Living the dream

Living the dream
Visiting grandmas farm.

Wednesday, December 26, 2012

Turkey soup and tummy aches


I had good intentions when I made turkey soup for our dogs and cats.  We were cooking the white tom turkey that came from our Bourbon red turkeys for Christmas.  I took the neck, giblets, tail and some turkey wings frozen from a previous turkey meal and put them in the crockpot where they cooked as our turkey roasted.  I added a box of stuffing mix to the pot to soak up the broth in the evening and everyone got some.  We gave each dog their own little paper bowl so there wouldn’t be any fighting.  They loved it of course but we regretted it later in the night when Sadie got a tummy ache. 
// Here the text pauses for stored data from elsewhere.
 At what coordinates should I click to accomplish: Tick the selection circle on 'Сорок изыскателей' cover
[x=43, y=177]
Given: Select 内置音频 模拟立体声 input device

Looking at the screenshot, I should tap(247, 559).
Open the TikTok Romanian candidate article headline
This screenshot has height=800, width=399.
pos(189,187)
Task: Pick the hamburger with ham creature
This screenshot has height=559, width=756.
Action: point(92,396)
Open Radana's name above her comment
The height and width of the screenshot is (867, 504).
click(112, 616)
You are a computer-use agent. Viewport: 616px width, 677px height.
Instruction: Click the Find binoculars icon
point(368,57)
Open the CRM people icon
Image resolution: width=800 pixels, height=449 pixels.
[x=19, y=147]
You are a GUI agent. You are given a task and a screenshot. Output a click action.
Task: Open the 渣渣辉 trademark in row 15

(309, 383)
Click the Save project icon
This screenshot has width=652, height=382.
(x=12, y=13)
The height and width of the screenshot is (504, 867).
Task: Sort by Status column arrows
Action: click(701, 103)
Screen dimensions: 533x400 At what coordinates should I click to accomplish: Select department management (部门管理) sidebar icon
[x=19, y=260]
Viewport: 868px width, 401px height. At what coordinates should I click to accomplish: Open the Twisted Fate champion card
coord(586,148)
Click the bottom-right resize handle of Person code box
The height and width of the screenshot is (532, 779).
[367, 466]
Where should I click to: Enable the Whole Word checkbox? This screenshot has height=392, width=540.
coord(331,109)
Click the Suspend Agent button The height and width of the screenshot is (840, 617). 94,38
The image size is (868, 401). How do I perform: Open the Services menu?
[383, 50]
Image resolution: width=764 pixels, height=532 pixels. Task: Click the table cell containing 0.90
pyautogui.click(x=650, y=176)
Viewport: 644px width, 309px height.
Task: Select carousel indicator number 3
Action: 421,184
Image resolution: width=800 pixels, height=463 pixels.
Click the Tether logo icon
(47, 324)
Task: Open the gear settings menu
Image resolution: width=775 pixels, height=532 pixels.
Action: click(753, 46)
Sadie is an old, small Jack Russel that sleeps with us.  She has had tummy problems before - she gets gas I think.  She shakes and her ears are up on alert and she can’t stay still.  The only thing that helps is for me to pat her back like you do a colicky baby. I don’t know why that soothes colic but it does. If I start drifting off to sleep and the patting slows down she scratches at me.  I tried just putting her off the bed but then she paces around the floor and I can hear her nails tip tapping, click, click, click and she goes under the bed and scratches at the floor.  

It took hours last night before she settled down to sleep. I patted and patted and patted. No more soup for her.  We are actually making some more today from the carcass of the turkey but she will get something else.  All of the other dogs and cats were happy though and the other dogs were quite content last night.

We have a light dusting of snow on the ground and more on the way.  I have kept the birds locked in the last few days so the coop stays warmer but they aren’t too happy about that.  One of the ducks is starting to lay again but I have news for her, the eggs will be cooked and fed to the cats if the egg eater doesn’t get them first.  I am picking up the frizzle eggs too and cooking them for the cats.  No chicks or ducklings are wanted until its warmer.

I had to separate the big male ducks.  They were doing a lot of fighting and chasing and keeping everyone stirred up.  I moved the younger one into the chicken side of the coop.  He spends all his time in front of a ventilation opening between the coops that has netting over it.  The old drake parks himself on the other side of the net and they fight through the fence.   But at least they aren’t chasing each other wildly and fighting beak to beak. 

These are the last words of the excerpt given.